Council tax valuations on the 23.2 million domestic properties in England and Wales that are used to calculate the tax that each household pays each year are currently based upon the price a property would have fetched if it had been sold on 1st April 1991. The Valuation Office is now compiling information that will enable it to update these values and is using technology to help. A swimming pool or a moat, a sea view or a home cinema all add value to a property and by using existing technology, the Valuation Office can see more than ever before.

The Valuation Office web site confirms the 16 individual attributes that they use for each property including something called the Value Significant Code (VSC) which details any special features, good or bad, that might effect the value.
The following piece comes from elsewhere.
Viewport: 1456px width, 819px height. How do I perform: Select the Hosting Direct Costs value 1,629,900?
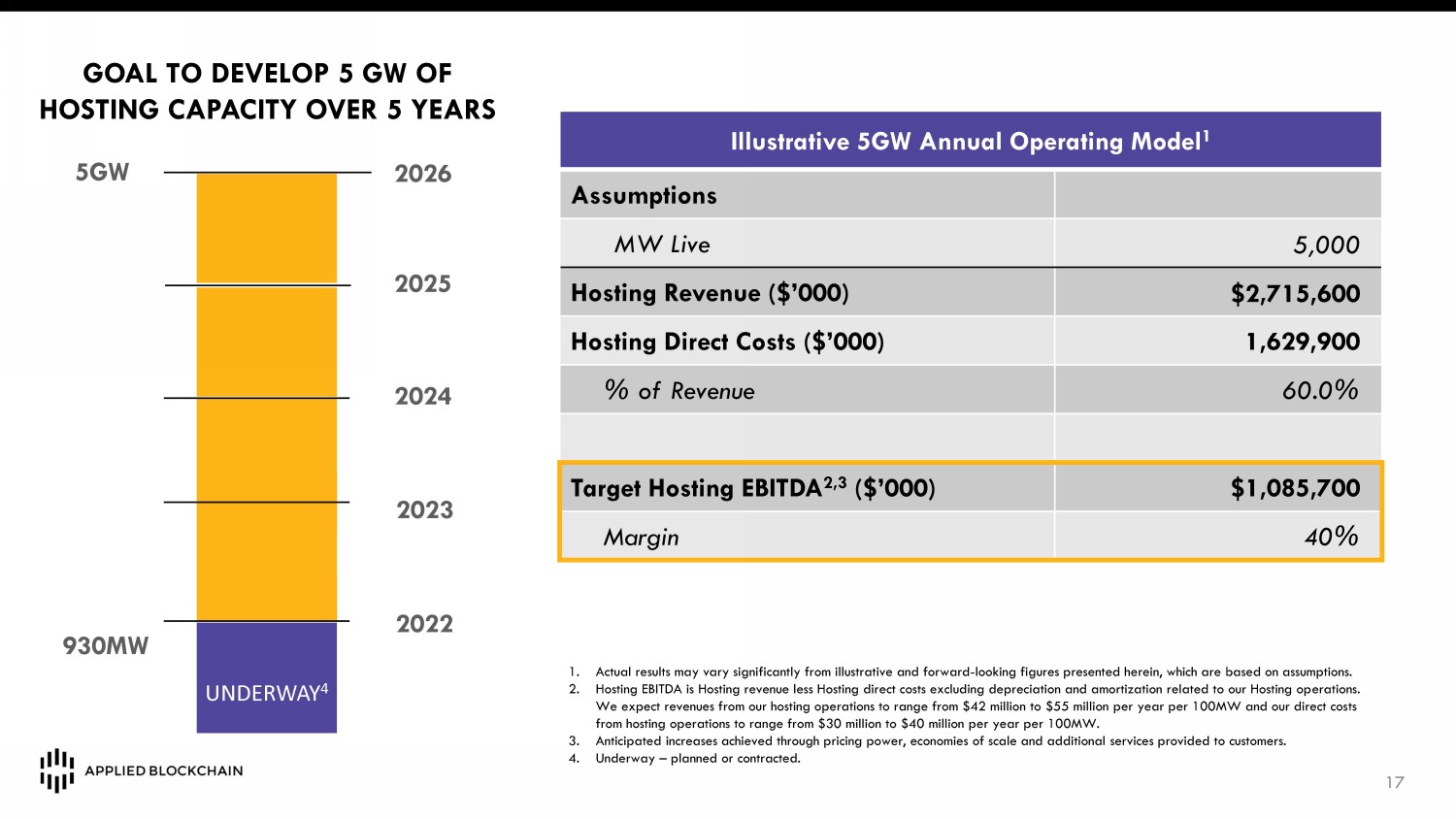(x=1303, y=343)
Globrix, one of the better property web sites currently lists 3827 homes for sale with swimming pools, 1333 with tennis courts, 2843 with rural views and 28 with wind turbines. 57 have moats although it isn’t clear who pays to clean them!

The Government are already using Google Earth and satellites to check what farmers are growing, water companies and local authorities check if your lawn looks greener than it should during a hose pipe ban and a greenhouse or even a wind turbine can be seen from the air. Things that might effect the value of your property can now be recorded without anyone having to visit and in theory the new development of houses built five years ago, the new road or the sewage works that might pull the value down should be equally visible.

By far the most helpful data available to the Valuation Office however are the old estate agents details that were used if you either did sell or just tried to sell your home during the last nine years.

Rightmove, the biggest of the property portals with archives of over 10m properties, sold the data they collected from estate agent adverts for a reported £10m in June 2005. The original 3 year contract has been extended to the end of this year according to Hansard reports. The contract would allow tax bureaucrats access to the information used when your house was marketed. Estate agents, who see none of this revenue, produce pictures of the properties including the views, floor plans and in some instances even virtual tours.

When added to the records that the Government already collects via HMRC or The Land Registry on individual sale prices, the new database of the nations housing stock should be very accurate indeed. Whilst the original revaluation exercise was subsequently cancelled, the total cost of the exercise could exceed £30m once the additional costs of the project such as the software purchased via Capgemini in 2005 are taken into account.

In 1991 the average property was worth just £64,000 according to the Halifax. This number has grown despite the recent market turmoil to £155,000. If all homes are to be re-assessed after the next election then tax inspectors will have access to huge amounts of electronic data to draw upon which will allow them to recalculate the value of your home and as a result the tax you pay without even having to knock on your door.